_YOUR OBJECTIVE_
Leave the pictures behind and repeat all the entries exactly.
═══
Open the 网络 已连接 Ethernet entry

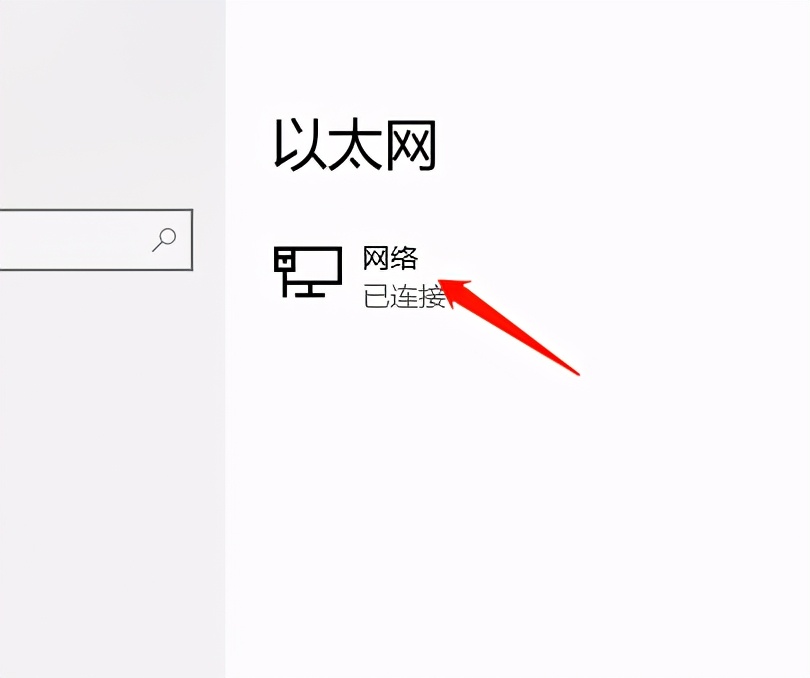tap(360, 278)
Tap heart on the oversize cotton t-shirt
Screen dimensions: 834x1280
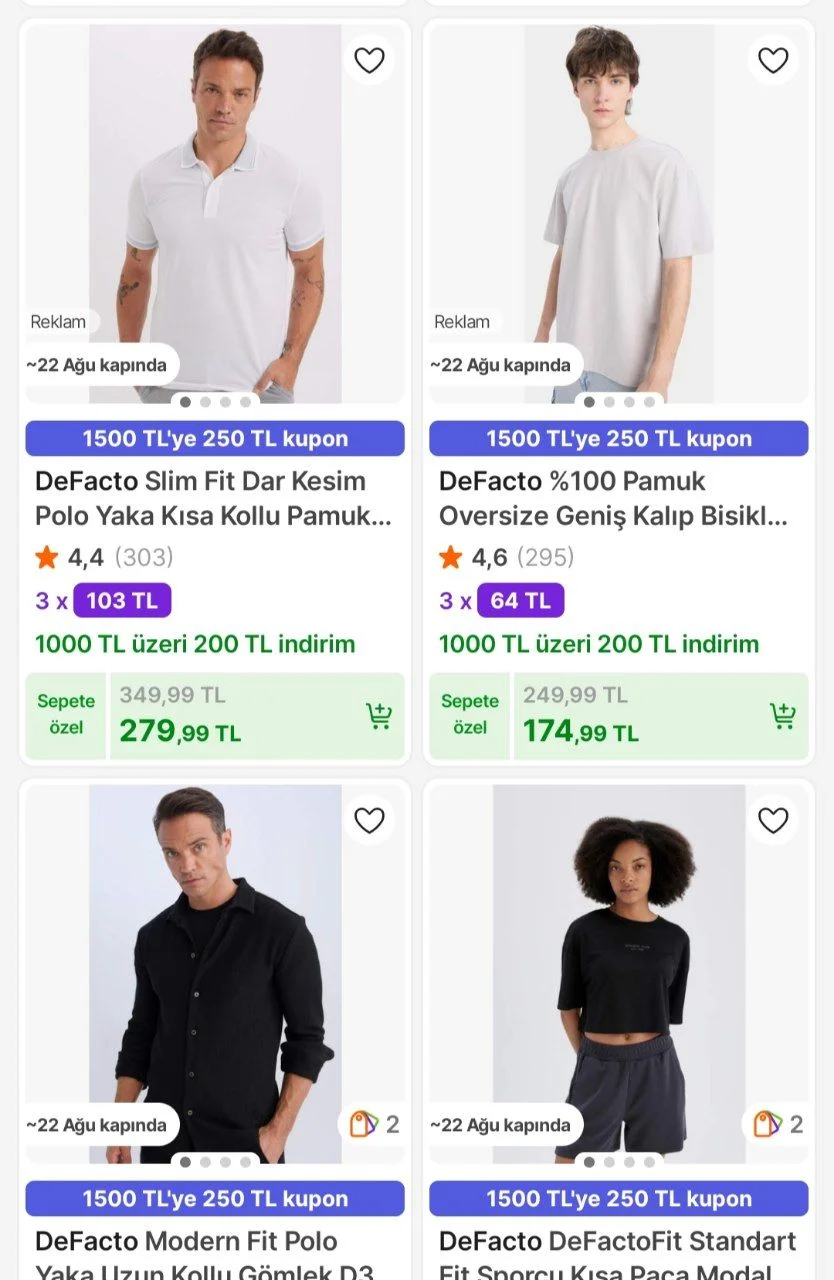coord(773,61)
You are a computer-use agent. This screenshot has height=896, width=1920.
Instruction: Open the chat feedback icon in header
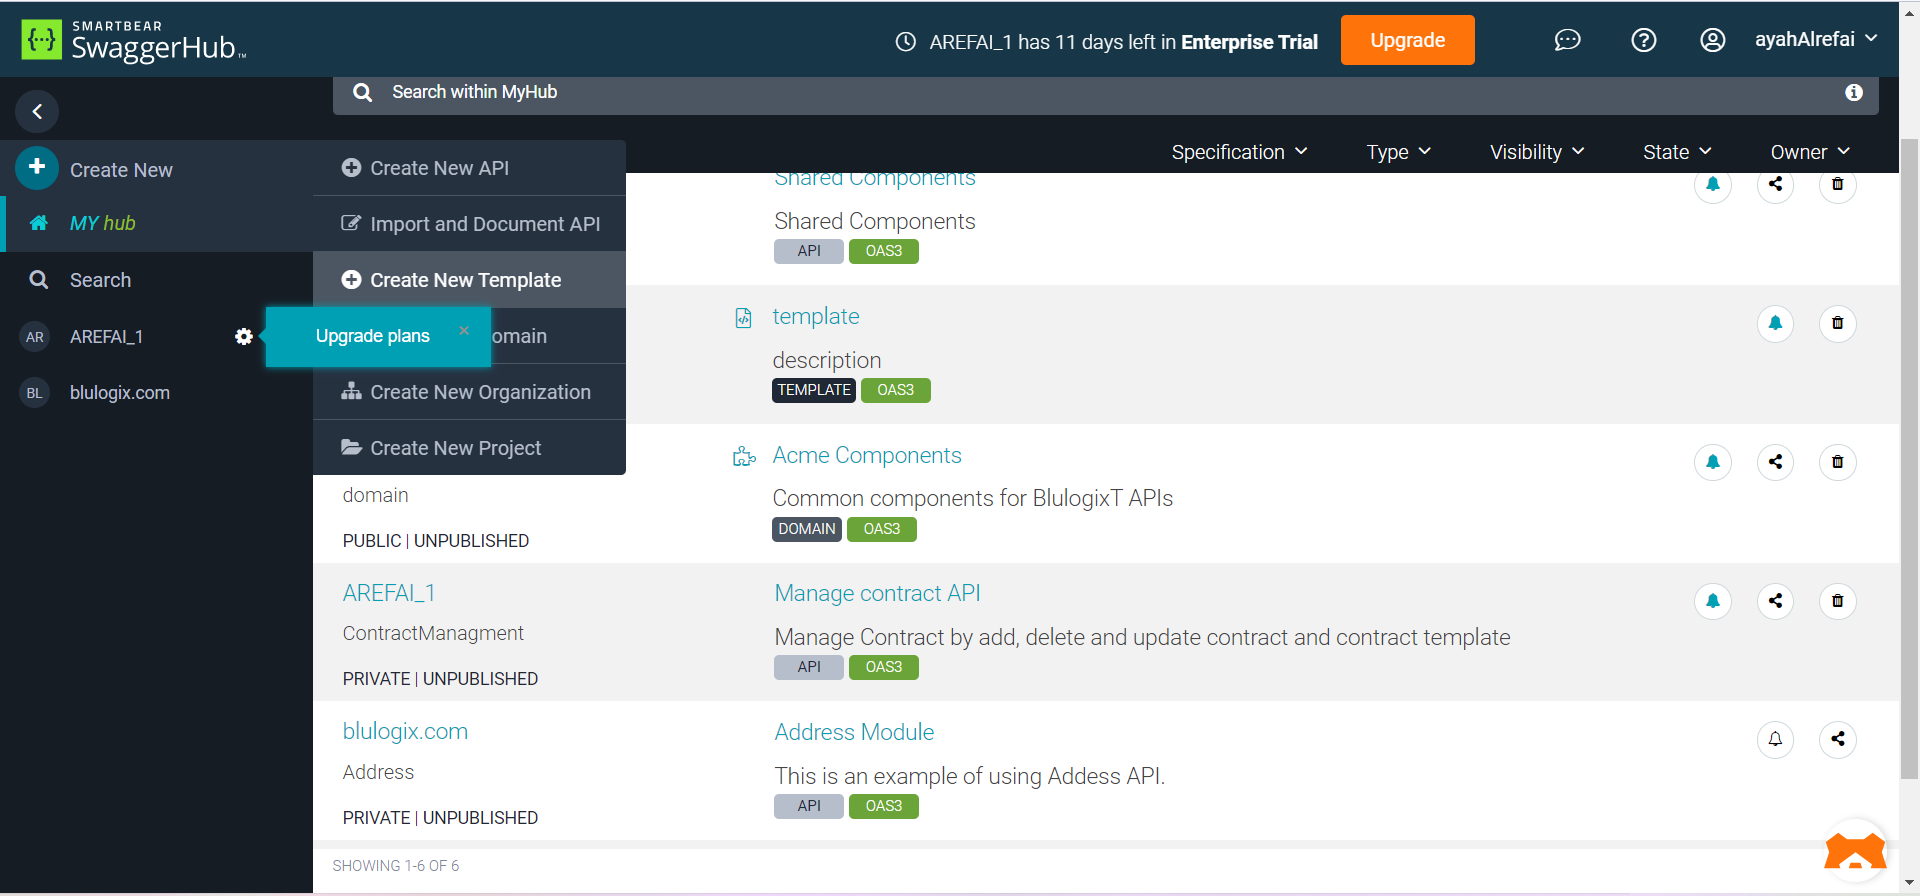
═══
_SOLUTION TO THIS EXERCISE_
Open the 网络 已连接 Ethernet entry

tap(360, 278)
Tap heart on the oversize cotton t-shirt
Screen dimensions: 834x1280
coord(773,61)
You are a computer-use agent. This screenshot has height=896, width=1920.
Instruction: Open the chat feedback icon in header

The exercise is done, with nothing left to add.